Another option might be in this situation is to split the difference with the seller and you paid $10,000 and the seller pays $10,000. Typically you’re not going to pay that full amount when you have your appraisal contingency, because you have that contingency to back out. So the seller is going to be willing to negotiate with you.
Appraisals in a Hot Seller’s Market
Now let’s look at a hot sellers market, which is really typical right now, and probably for the foreseeable future. You’re probably going to go into the contract without an appraisal contingency. This means you still have to have an appraisal conducted. That lender definitely is going to require that, but you’re eliminating that contingency. In other words, you’re saying “no matter what happens here, I am not going to back out of the contract using an appraisal contingency”. What this looks like in reality is; you might go in and say, “I am willing to pay any difference in that appraisal gap.” If there’s a $20,000 difference, I’m paying that difference. If it’s a $50,000 difference, I am paying that difference. Or you could go in and say, “I’m willing to cover an appraisal gap of a certain amount so that a gap might be $20,000.” So if it appraises $20,000 low, you are willing to pay that $20,000. If it appraises $50,000 low, you’re only willing to pay an additional $20,000 over that appraised value. If it appraises at $950,000, you’re willing to pay $970,000 in the seller would then drop the sales price to that.

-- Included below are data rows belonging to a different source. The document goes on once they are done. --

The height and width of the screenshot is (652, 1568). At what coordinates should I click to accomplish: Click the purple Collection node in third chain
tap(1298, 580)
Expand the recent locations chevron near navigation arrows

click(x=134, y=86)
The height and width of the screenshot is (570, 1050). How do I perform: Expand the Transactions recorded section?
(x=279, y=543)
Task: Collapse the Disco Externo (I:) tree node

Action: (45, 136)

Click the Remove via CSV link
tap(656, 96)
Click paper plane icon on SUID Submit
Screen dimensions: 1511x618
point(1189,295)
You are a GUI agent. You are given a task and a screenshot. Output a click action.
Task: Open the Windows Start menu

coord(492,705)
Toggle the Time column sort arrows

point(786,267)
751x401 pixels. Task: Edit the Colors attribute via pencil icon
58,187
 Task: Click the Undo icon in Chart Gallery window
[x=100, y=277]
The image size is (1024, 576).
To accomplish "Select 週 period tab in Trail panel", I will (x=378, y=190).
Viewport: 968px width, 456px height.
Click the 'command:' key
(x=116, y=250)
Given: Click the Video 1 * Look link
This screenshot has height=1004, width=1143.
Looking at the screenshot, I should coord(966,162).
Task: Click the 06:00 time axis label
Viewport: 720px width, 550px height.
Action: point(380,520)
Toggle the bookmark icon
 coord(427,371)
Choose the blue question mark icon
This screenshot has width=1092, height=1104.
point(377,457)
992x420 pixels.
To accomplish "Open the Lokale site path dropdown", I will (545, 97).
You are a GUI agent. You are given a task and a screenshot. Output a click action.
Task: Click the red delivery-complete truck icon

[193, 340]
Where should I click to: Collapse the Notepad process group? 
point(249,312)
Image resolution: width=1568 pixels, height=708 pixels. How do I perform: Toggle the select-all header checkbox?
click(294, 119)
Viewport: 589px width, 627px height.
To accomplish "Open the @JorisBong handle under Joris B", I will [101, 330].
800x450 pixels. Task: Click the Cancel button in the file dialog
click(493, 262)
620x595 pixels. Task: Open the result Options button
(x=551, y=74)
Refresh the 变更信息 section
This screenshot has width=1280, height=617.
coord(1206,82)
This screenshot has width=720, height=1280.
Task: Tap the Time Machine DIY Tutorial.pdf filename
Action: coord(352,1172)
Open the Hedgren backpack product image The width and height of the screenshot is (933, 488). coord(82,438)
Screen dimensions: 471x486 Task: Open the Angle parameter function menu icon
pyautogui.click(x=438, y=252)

Now, if you decided that you don’t want to buy the house anymore, because the appraisal gap was so large and you walk away and you don’t exercise a contingency because you don’t have that appraisal contingency, you’re going to lose your earnest money deposit that you put in. That’s going to be the earnest money deposit is 1% typically the 3% of the purchase price that you put at the beginning of the contract within three business days, and that secures the contract for you. You’re going to lose that money on the $1 Million home. That’s going to be between $10,000 – $30,000.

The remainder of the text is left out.